President of the Petroleum Dealers’ Association, Robin Naraynsingh said, “In our industry, in our infrastructure, and just a few big gas stations are in a position to compete. But I would not recommend that at this time. I think we have to build up our infrastructure so that we can be a little more service-oriented towards the motorists and the public. And we can only do this if you build up the infrastructure and have a good management system in National Petroleum.”
He also noted that adjusting the price at the pump had other economic impacts that would need to be considered.
“A reduction in the price depends on how much you buy it for, and how much you are willing to subsidise it, or if the country could afford to sell it (at that price),” said Naraynsingh, who felt that such a move should involve a discussion with the various stakeholders. A discussion he felt was long overdue between members of the industry and the Government.
“This promise is a promise made in good faith, but it was made without all the information the country could afford. So I wouldn’t hold the Prime Minister to something like that. But at the same time I would like to see her get somebody from the Petroleum Dealers’ Association (PDA), on the NP board, to have some meaningful discussion, because the Minister of Energy in the past, never met with the petroleum dealers,” he said.
He said the fuel distribution industry has been marginalised and neglected. And even though the PDA has a judgment in its favour, nothing has taken place.
“Nobody reached out to us to put things in place. So hopefully we wait for the Minister of Energy, whoever it is, so we can go forward,” said Naraynsingh.
Owners Dealers Association (ODA) president Reval Chattergoon also felt the adjustment would require a level of nuance and collaboration.

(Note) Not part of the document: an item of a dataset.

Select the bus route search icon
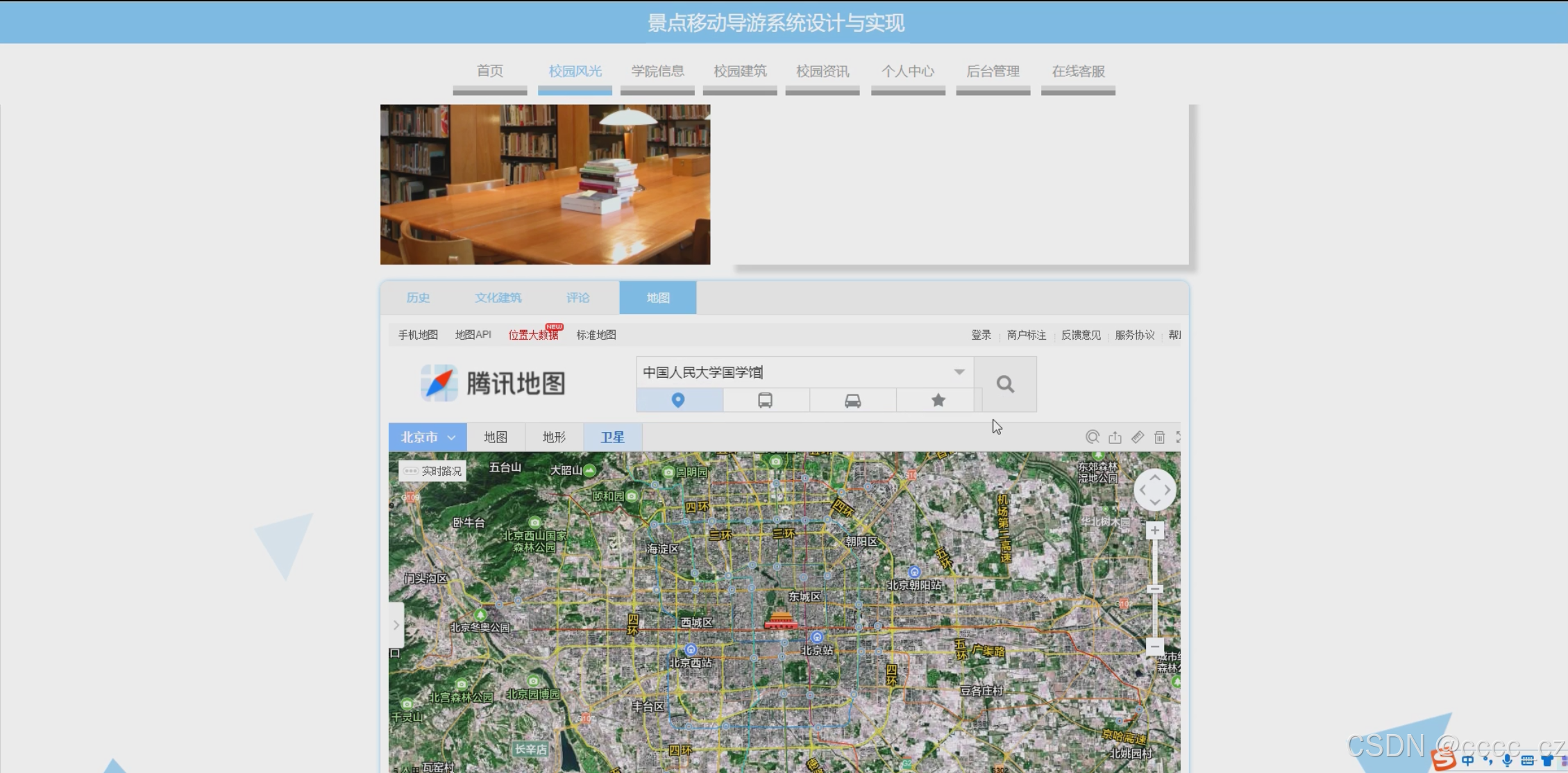This screenshot has height=773, width=1568. (765, 401)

“In terms of campaign promises about reducing the price of fuel at the pump, that will be particularly interesting if they do it. Of course, there is some room for price fluctuation that they can use. Of course, we know that the price at the pump is determined by the oil prices. The lower the price of fuel or oil means the lower the price of fuel at the pump. However, it also means reduced earnings for the country from the sale of crude oil by Heritage Petroleum at the same time. Now, if one is to consider removing that altogether, it will have a major impact on the price at the pump and for every other commodity as well.”
Like Naraynsingh, Chattergoon felt the government needed to consult with dealers concerning the next step.
“Prime Minister Kamla Persad-Bissessar (said) they will represent the forgotten. Gas station dealers, especially owner dealers is an industry that certainly has been forgotten as investors in this sector. Because you have people who do not invest in a station making the same per litre as people who actually build and have all the equipment, which does not make sense,” he said, “So we certainly look forward to things like this.”
Chattergoon also suggested there were other adjustments that could be made at NP, which could reduce expenditure and ultimately allow for the gas stations and the public to enjoy better prices, however, he stressed a conversation needed to be had with stakeholders.